Moreover, the disease course for one of these patients (Patient #4) with late-onset mTLE (30 years) was very long, amounting to 23 years. MRI diagnostics before surgery revealed HS on the left side and no abnormalities on the right side (Figures 1A,B). The patient also suffered from diabetes mellitus and hypothyroidism (elevated TPO antibodies). The non-invasive presurgical workup was concordant in determining that the HS was the seizure generator (semiology, interictal, and ictal EEG alluding to the left temporal region; neuropsychological investigations revealing global cognitive impairment, but most pronounced left temporal-lobe-related verbal memory deficits). Cerebellar atrophy could not be visualized with MRI; nevertheless, the patient also displayed a certain supratentorial brain atrophy on MRI images. Limbic encephalitis was diagnosed before surgery. Due to late-onset mTLE and the absence of classical precipitating events (e. g., febrile seizures), a lumbar puncture and antibody diagnostics were performed and revealed a high titer (1:3200) of GAD65-antibodies in the serum and a moderate, but still significant, GAD65-antibody titer (1:32) in the CSF, as well as a slightly elevated cell count (7/μl) in CSF and intrathecal IgG-synthesis. After surgery, for which the chance of seizure freedom was estimated to be roughly 50%, histopathologic examinations confirmed HS, predominantly affecting the CA4 region corresponding to HS ILAE Type 3 and Wyler grade II [(19, 20); Figures 2A,B]. Surprisingly, other than T-cell-dominated inflammatory reactions (clusters of CD8-positive cytotoxic lymphocytes, Figure 2C), further stainings on the resected specimen also revealed hyperphosphorylated tau and β-amyloid plaques, indicating a possible neurodegenerative process (Figures 2D,E). To further evaluate whether neurodegenerative changes in this patient might have come about as a result of potential vascular changes related to diabetes mellitus or as a result of a vasculitis (potentially related to an autoimmune thyroid disease), we performed a Masson-Trichrom staining.

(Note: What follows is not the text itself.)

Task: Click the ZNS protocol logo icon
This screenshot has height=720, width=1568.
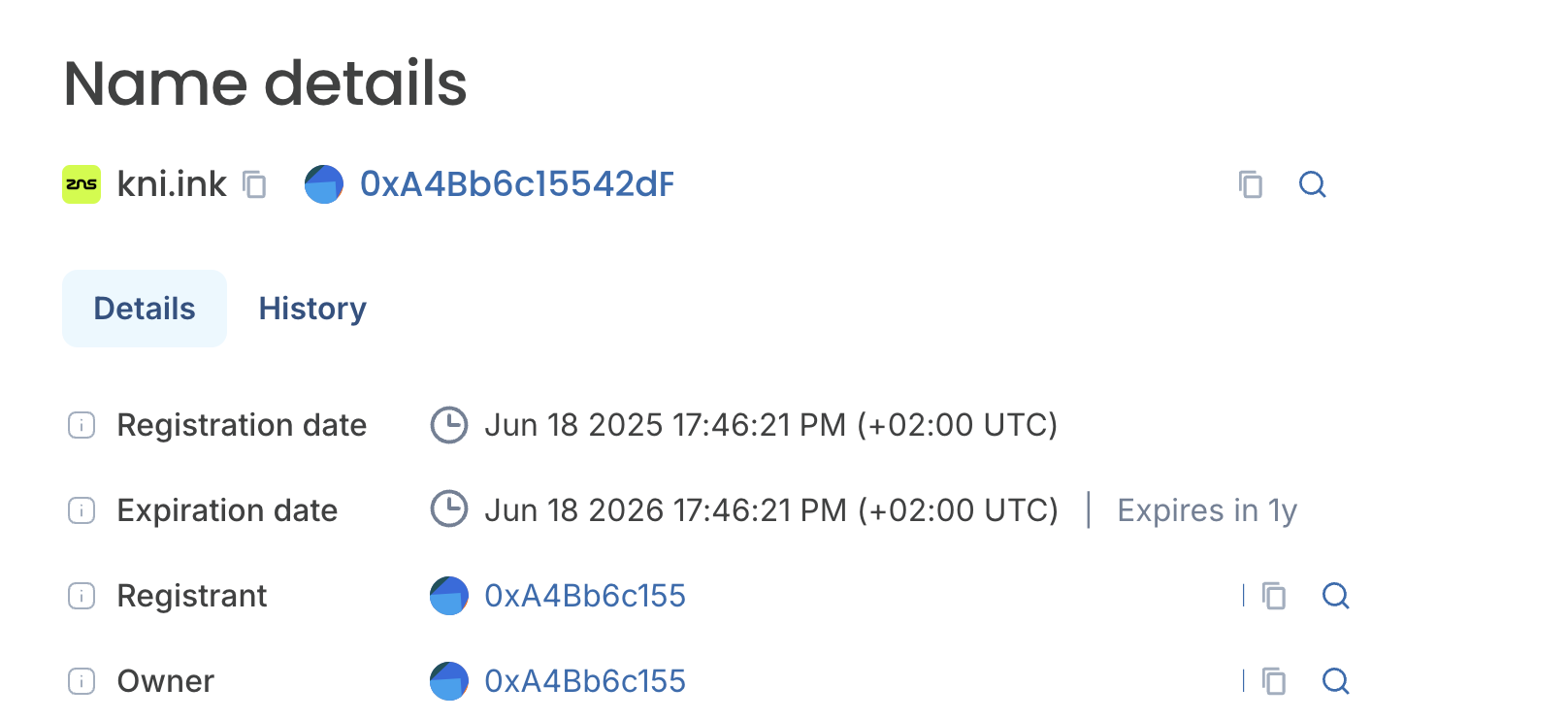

Neuropathologically, the blood vessel structures appeared intact without definite alterations resembling microangiopathy, either in the hematoxylin-eosin or the Masson-Trichrom staining (Figure 3). The patient displayed further deterioration in neuropsychological tests after surgery, and one might hypothesize that the global deficits in her case could signalize a further development toward dementia.

Figure 1

Neuroimaging findings in Patient #4. (A) T2-weighted brain MRI scans reveal hippocampal volume loss and a markedly disturbed inner structure of the hippocampus on the left side (white arrow). (B) FLAIR images further highlight volume loss and signal hyperintensity of the left hippocampus (white arrow). Structures of the right medial temporal lobe do not show pathologic signal alterations.

Figure 2

Neuropathological findings in the hippocampal biopsy specimen in Patient #4. (A) On the HE-stained section, the hippocampal formation reveals segmental neuronal cell loss in the hilus/CA4 as well as CA3 area (white arrow), whereas the neuronal population in the CA1 area and others is rather well conserved (black arrow). (B) Segmental neuronal cell loss in hilus/CA4 is also highlighted in immunohistochemistry with antibodies against HuC/D (black arrow). (C) In the hilus/CA4 region, clusters of CD8-positive cytotoxic lymphocytes are present (black arrow). (D) Surprisingly, not only extracellular AT-8 positive tau fibrils (white arrow) but also intracellular tangle-like tau structures can be seen in neurons of this hippocampal formation (black arrow). (E) In parallel, 4G8-positive amyloid-plaque structures represent parallel extracellular deposits (black arrow; bar graph corresponds to 1.0 mm in A, 2.0 mm in B, 0.5 mm in C; 100 μm in D, 200 μm in E).

Figure 3

(A) On the Masson Trichrom staining, no signs of microvessel disease or fibrinoid necrosis in the hippocampal formation of Patient #4 are detected. (B) The figure reveals representative vessels with regular wall structure (arrows) in the hippocampal area with maximal neuronal damage. No significant vascular wall inflammatory infiltrates are visible. Overall, there also were no neuropathological correlates of vasculitis in this hippocampal formation. Scale bar corresponds to 500 μm in A and to 100 μm in B.

For the remaining five patients, neurodegenerative protein markers could not be verified on histopathological sections (Tables 1, 3). Altogether, none of the four patients with GAD65-encephalitis became seizure-free after surgery, whereas the patient with Ma1/2 antibody was seizure-free after the second surgery, and the seronegative patient also attained complete seizure freedom (Table 1).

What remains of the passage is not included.